As relações (e tensões) de poder estão cada vez mais acentuadas se inseridas nessas novas ontologias que consideram as relações construídas cotidianamente entre homem e objeto. As definições (e contradições) dos territórios virais de Firmino são um exemplo claro dessas disputas. Quando trazemos as tecnologias para o centro dessas territorialidades, o debate se expande ainda mais. 

É o que viemos discutindo até aqui no campo das tecnopolíticas urbanas. Entre capitalismos de vigilância (Zuboff, 2015), concentração de capital (West, 2017) e colonização de dados (Couldry e Mejias, 2019), o encontro das tecnologias com as cidades evidencia forças verticalizadas que reduzem a capacidade de agência de seus atores mais diversos.

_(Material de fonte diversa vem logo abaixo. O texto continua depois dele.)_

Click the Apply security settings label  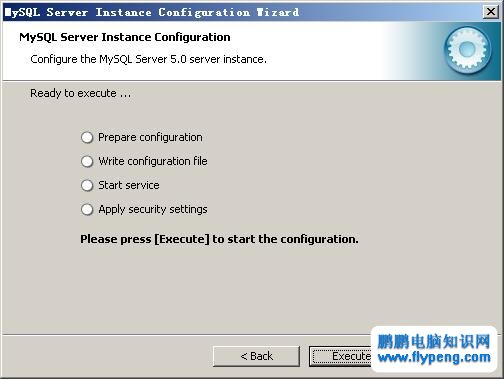pos(153,209)
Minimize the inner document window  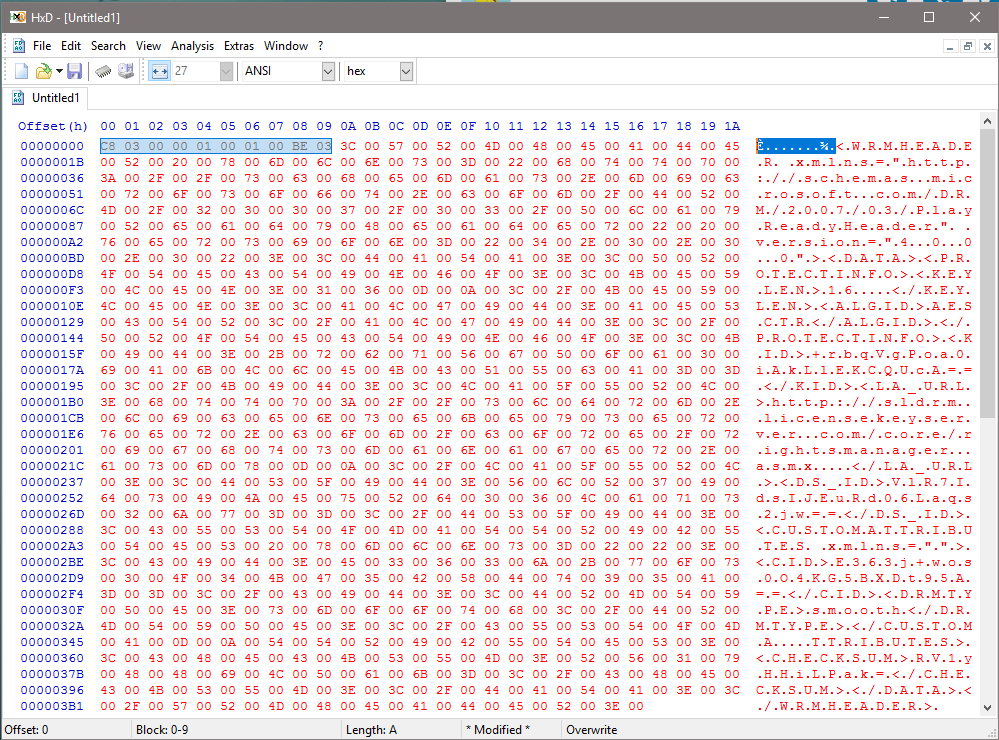(950, 46)
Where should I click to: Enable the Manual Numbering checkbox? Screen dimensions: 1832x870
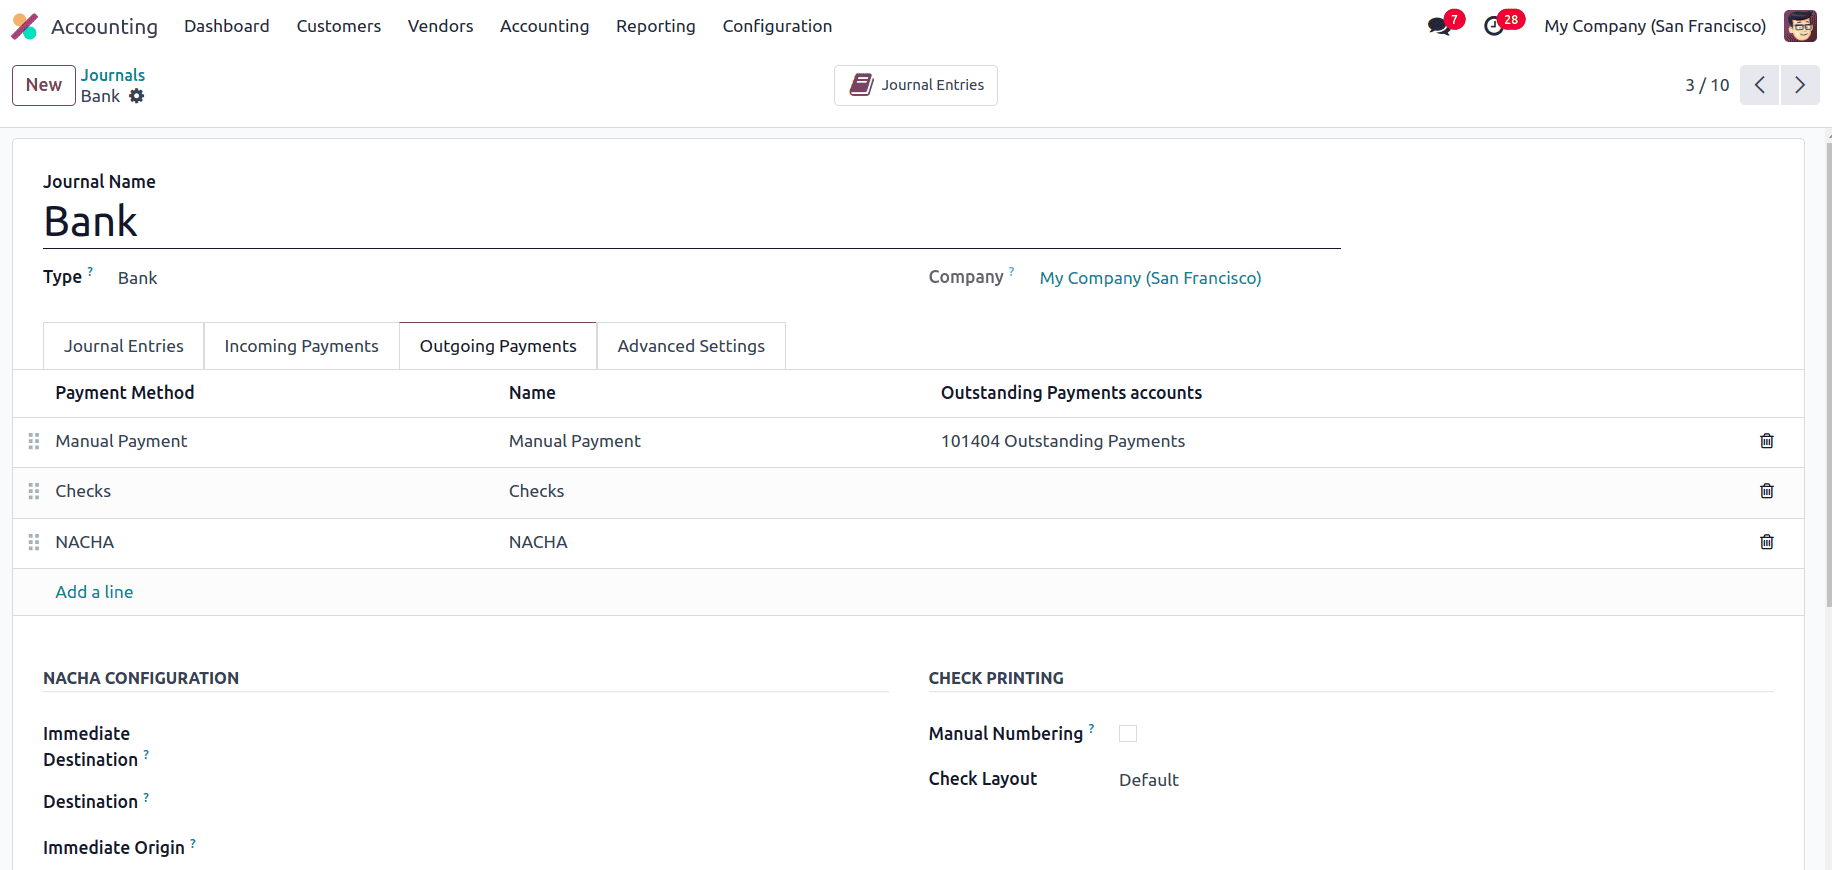coord(1128,734)
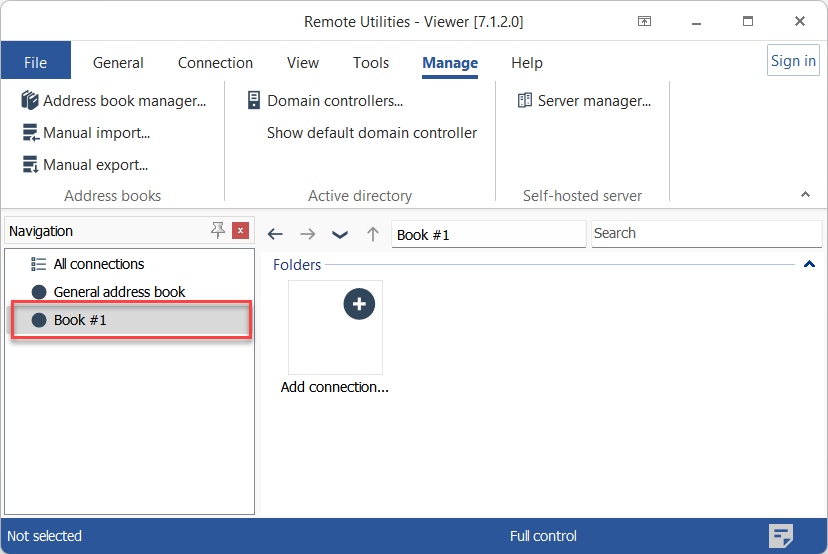Screen dimensions: 828x554
Task: Click the Manual import icon
Action: click(x=30, y=133)

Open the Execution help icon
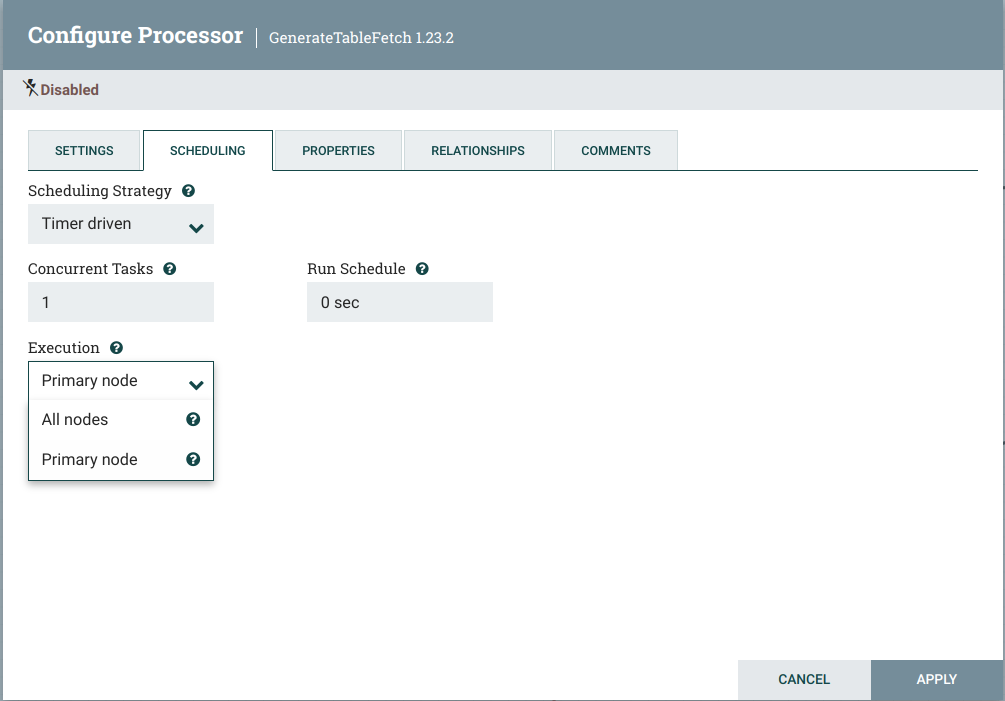point(116,347)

Será possível imaginar cidades menos opressoras? Segundo Agnotti et al, ao incorporar os não humanos ao conjunto de atores da vida urbana, buscamos diluir as fronteiras entre sujeito e objeto e “[…] começamos a tarefa de repovoar a cidade com todas aquelas entidades que foram apagadas por uma abordagem convencional” (AMIN; THRIFT, 2002). Fernanda Bruno (2020) acredita que os cidadãos das cidades globais e conectadas, personagens que encarnam a urgência vital das conexões digitais, podem mobilizar uma outra imaginação sociotécnica e um cuidado coletivo com o ecossistema digital onde agora radicalmente vivemos.

Será?

Referências

ALMEIDA, Elmir de; NAKANO, Marilena. Jovens, territórios e práticas educativas. Revista Teias, São Paulo, v. 12, n. 26, 2011.

ANGOTTI, F. B.; SBARRA, M. H.; RHEINGANTZ, P. A.; PEDRO, R. M. L. R. A cidade na perspectiva sociotécnica: ontologias políticas, agenciamentos urbanos e lugares híbridos. V!RUS, São Carlos, n. 14, 2017. Disponível aqui.

BRUNO, Fernanda (2020). Vigilância digital, hiperconexão e pandemia. In série Lavits_Covid-19, 14, 28/07/2020. Disponível aqui. 

COULDRY, Nick, e ULISES, A. Mejias. 2019. The Costs of Connection: How Data Is Colonizing Human Life and Appropriating It for Capitalism. California: Stanford, 2019.

FIRMINO, Rodrigo. Território Viral. Lab404: Laboratório de Pesquisa em Mídia Digital, Redes e Espaço. UFBA, 2020. Disponível aqui.

FEENBERG, Andrew. Racionalização Subversiva: Tecnologia, Poder e Democracia. In. A Teoria Crítica da Tecnologia de Feenberg. Disponível aqui.

RIBEIRO, Ana Clara Torres. Territórios da sociedade: por uma cartografia da ação. In: SILVA, Catia Antonia da. Território e ação social: sentidos da apropriação urbana. Rio de Janeiro: Lamparina/FAPERJ, 2010.

WEST, Sarah Myers. 2017. “Data capitalism: Redefining the logics of surveillance and privacy.” Business & Society 58 (1): 20–41.

ZUBOFF, Soshana. Big Other: surveillance capitalism and the prospects of an information civilization, Journal of Information Technology, v. 30, 2015, p. 75-89. (N. E.)